With people like Sequoia Capital partner Michael Moritz saying things like "We can barely imagine investing in a company without at least asking what their plans are for India", it certainly seems like the "build in India" mantra has become mainstream in Silicon Valley.

"Startups funded today should be built entirely abroad-from product design to product development to quality control to (in some cases) even sales and marketing. For every employee you have in the United States, you can have five in India," Ravi Chiruvolu, general partner of Charter Venture Capital, had said in his Venture Capital Journal column in March. "It's such an important a strategy that if a company presents a business plan saying it needs 40 employees-all in the US-to help develop and bring its product to market, we'll pass in favor of a company that can do the same thing with just five employees here and the other 35 in India," he had added.

But now, Chiruvolu, is singing a different note: one of caution.

"Talent is not as cheap as we had thought. Basic office infrastructure is not quite as easy to obtain. Business partnerships are fraught with government and political loyalties and traditions. Even office leases can become complex entanglements," he says in his latest column.

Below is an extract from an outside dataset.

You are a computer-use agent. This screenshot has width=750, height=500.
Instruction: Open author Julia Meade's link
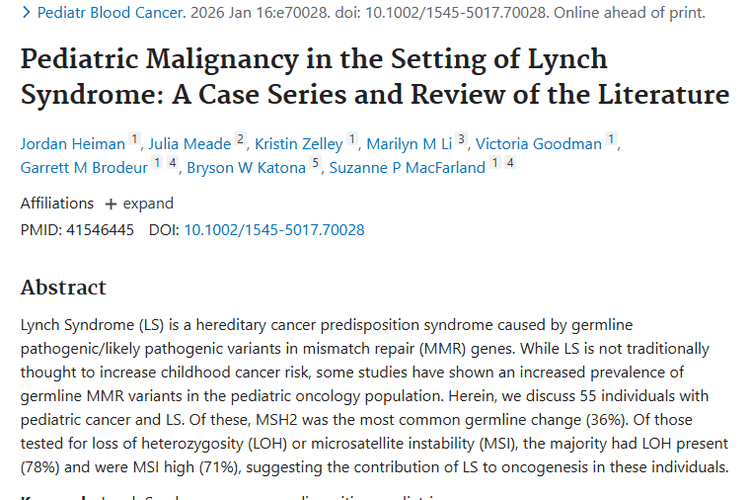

More extracts from his column that explains the cautionary note:

Building a business from scratch in India is not for the nave or gullible; nor is it for the passive investor. If building a startup anywhere takes courage and commitment, in India you must double that and find a good tour guide....

We estimate operations to be "turnkey" at more like six months. Moreover, despite our intuition, certain costs are actually higher than even in the United States. Bandwidth in India can cost more than four times that of the U.S. And similar to the Valley in 1999, there's a shortage of labor in Bangalore, which can be dramatic...

The talent would rather take half the salary and work for a known quantity like Intel, Motorola or Cisco than take double the salary to work for a startup. We worked around that by hiring 25 employees for one of our Indian startups by first recruiting them to work for one of our more established companies, then contracting with them to provide the engineering talent for the startup. Salary alone does not mean everything to the locals. As educated as they are, titles are still very important and brand recognition in terms of recognition by family members is critical, as is company stability. Workers will even receive favorable car and home loans from their bank if they work for a larger company. In one case, we had to pay our respects to a local bank manager to make sure our employees would be given the best loan rates.

He also cites the nightmarish experience that Ishoni Networks went through--during which members of the management team and board of its Indian software development subsidiary allegedly set up a rival company and tried to bankrupt Ishoni, steal its employees, and acquire its intellectual property on the cheap.

So, is Chiruvolu, giving up on India? Not at all.

The lesson is that moving R&D to India should not be done solely to save cost, he says. "It needs to be a strategic decision that fully incorporates the risks, fixed costs and inefficiencies that will plague ventures in the short-term. You may wind up paying five times the price for certain things and still not getting what you want, but that's the cost of doing business in markets we either have yet to fully understand". "The price of new market entry may be high (expensive tuition), but the opportunity costs of not developing competencies where 40% of consumers are and where the bulk of growth over the next 20 years will be, could be greater still," he adds.